オオカミ社長は恋で乱れる
「えっ!」

急な行動に私は驚き声を上げたけど、社長さんは気にした様子もなくジッと傷口を見ている。

そして人差し指でそっと触れた。

「傷を負わせてしまったな・・・すまない」

切なげな眼差しを膝から私の顔へと移動させ謝ってきた。

その瞳には申し訳ないという気持ちが込められているのを感じる。

「全然大丈夫です。これくらい子供達と遊んでいればいつもの事なんです。怪我とかなんて付き物ですから。こんなに心配して頂くなんて返って申し訳ないです。私の方こそ車を傷付けてしまったし・・」

「あんなものはすぐ直せる。気にする必要もない。

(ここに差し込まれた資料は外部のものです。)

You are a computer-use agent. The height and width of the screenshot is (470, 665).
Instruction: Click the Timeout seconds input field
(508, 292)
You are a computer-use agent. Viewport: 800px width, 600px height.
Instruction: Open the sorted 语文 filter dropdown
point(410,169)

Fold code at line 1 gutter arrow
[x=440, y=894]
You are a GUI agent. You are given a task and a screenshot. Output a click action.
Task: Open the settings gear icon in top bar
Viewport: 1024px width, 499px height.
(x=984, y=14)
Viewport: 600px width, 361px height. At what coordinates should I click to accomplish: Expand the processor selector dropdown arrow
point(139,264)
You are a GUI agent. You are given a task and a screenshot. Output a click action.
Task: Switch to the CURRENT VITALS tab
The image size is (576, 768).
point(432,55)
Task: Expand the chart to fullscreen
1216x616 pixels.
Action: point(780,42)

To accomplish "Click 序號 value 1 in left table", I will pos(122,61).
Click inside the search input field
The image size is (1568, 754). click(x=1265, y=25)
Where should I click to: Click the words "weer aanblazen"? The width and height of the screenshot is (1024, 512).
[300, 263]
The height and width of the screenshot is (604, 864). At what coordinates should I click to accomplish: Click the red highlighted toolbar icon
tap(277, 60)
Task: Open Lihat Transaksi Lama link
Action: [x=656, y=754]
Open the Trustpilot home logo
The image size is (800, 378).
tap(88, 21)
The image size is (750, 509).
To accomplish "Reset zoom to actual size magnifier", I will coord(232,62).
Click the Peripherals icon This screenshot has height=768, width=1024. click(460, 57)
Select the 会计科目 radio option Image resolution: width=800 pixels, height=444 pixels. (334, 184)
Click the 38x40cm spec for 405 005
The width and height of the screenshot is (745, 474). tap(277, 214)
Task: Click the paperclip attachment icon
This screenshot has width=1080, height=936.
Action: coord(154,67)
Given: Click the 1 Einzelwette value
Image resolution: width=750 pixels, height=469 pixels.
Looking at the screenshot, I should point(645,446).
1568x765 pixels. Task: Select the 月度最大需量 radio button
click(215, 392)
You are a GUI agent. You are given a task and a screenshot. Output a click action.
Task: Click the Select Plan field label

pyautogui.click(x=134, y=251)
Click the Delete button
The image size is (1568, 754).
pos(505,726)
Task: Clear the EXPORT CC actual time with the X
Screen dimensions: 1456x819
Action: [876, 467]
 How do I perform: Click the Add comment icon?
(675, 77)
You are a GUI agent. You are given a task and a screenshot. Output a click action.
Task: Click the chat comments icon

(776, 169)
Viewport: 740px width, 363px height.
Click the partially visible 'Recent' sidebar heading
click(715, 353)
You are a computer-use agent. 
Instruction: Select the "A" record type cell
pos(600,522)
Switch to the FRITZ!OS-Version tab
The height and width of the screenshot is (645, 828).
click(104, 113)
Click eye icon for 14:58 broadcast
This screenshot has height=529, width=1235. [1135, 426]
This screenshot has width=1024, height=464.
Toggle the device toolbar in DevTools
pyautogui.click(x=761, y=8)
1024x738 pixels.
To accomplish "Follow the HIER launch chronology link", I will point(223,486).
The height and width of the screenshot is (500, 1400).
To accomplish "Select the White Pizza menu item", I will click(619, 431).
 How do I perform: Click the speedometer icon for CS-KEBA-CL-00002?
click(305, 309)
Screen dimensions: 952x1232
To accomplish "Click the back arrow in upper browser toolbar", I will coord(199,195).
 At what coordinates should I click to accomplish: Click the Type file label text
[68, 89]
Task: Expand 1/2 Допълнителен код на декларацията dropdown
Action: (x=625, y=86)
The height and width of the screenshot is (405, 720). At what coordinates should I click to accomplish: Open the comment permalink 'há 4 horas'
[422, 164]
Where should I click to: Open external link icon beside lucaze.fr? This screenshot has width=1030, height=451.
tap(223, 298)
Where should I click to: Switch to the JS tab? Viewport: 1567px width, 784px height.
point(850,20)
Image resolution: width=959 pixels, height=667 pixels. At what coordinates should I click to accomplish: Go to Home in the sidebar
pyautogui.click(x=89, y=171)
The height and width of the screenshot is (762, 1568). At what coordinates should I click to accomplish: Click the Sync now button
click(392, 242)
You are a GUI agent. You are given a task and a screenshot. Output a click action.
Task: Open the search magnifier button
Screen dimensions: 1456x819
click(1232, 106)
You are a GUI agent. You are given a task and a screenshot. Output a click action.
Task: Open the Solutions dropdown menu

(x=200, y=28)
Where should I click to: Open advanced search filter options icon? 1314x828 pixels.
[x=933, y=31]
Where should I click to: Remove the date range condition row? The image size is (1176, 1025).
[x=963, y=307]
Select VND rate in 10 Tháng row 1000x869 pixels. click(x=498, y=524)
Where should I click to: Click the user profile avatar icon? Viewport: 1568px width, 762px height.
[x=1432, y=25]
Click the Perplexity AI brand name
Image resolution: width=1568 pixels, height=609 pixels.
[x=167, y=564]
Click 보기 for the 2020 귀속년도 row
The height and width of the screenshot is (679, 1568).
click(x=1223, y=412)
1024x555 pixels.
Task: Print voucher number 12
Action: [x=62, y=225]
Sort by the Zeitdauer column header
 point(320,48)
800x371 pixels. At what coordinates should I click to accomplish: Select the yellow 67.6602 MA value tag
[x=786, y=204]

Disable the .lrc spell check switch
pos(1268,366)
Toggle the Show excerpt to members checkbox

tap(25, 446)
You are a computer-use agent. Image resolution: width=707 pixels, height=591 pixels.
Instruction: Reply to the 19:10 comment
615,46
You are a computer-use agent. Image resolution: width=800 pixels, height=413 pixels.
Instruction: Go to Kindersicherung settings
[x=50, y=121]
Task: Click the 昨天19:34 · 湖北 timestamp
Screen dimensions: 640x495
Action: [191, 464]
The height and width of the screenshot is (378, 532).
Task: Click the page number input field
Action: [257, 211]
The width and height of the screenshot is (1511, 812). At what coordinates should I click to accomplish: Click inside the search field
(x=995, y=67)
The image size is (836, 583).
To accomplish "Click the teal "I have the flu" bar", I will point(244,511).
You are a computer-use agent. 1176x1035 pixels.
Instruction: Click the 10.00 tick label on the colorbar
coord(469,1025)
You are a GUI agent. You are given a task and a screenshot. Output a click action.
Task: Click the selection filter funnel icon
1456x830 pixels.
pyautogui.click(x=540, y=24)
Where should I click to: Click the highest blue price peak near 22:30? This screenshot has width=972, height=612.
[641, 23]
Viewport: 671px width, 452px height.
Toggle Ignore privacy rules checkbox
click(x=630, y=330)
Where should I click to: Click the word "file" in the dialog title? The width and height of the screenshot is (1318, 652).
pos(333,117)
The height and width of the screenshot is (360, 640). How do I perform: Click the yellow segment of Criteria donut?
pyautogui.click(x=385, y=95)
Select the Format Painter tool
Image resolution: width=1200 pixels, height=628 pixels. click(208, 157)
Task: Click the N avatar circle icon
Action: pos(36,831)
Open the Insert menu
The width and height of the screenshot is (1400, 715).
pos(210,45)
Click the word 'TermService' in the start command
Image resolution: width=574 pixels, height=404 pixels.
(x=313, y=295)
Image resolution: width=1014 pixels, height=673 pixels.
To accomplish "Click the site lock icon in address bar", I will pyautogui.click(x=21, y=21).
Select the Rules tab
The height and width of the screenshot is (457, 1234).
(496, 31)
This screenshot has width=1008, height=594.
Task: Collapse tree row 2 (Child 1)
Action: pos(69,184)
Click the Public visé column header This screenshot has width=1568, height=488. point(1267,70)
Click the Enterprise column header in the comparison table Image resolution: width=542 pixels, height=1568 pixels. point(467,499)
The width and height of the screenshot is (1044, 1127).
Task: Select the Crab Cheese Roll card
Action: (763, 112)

それより人の傷の方が重要だろう?」

その言葉が胸を熱くした。

きっとその声もだ。

低く響くその声で、立派な車よりも私の傷を気にしてくれる。

この人、本当に優しいなぁ。

そう感じてそのまま言葉に出してみた。

「社長さんって優しい方なんですね」

その言葉を聞いた途端に社長さんは、眉間にシワを寄せて不快な顔をした。

え?なんでそんな顔するの?

「あの・・何か不快にさせちゃいましたか?」

恐る恐る聞いて見ると、社長さんは真っ直ぐに強い視線を向けてきた。

「俺は社長さんじゃない。社長さんって何だか年寄りみたいだ」

「へ?そうですか?」

急に何を?と何だか可笑しくなってしまって吹き出した。

するとまた眉間にシワを寄せて見せる。

「そうだ。俺は社長さんじゃない。西条だ。西条優貴だ。名刺を渡しただろう?」

「あ・・はい」

「だから社長さんはやめてくれ。苗字でも名前でもどっちでも呼んでくれていい」

いやいや名前で呼べないでしょう。

そう思い苦笑いしたけど、「はい、西条さん」と言い直すと西条さんの眉間のシワはなくなり少し微笑んで見せてくれた。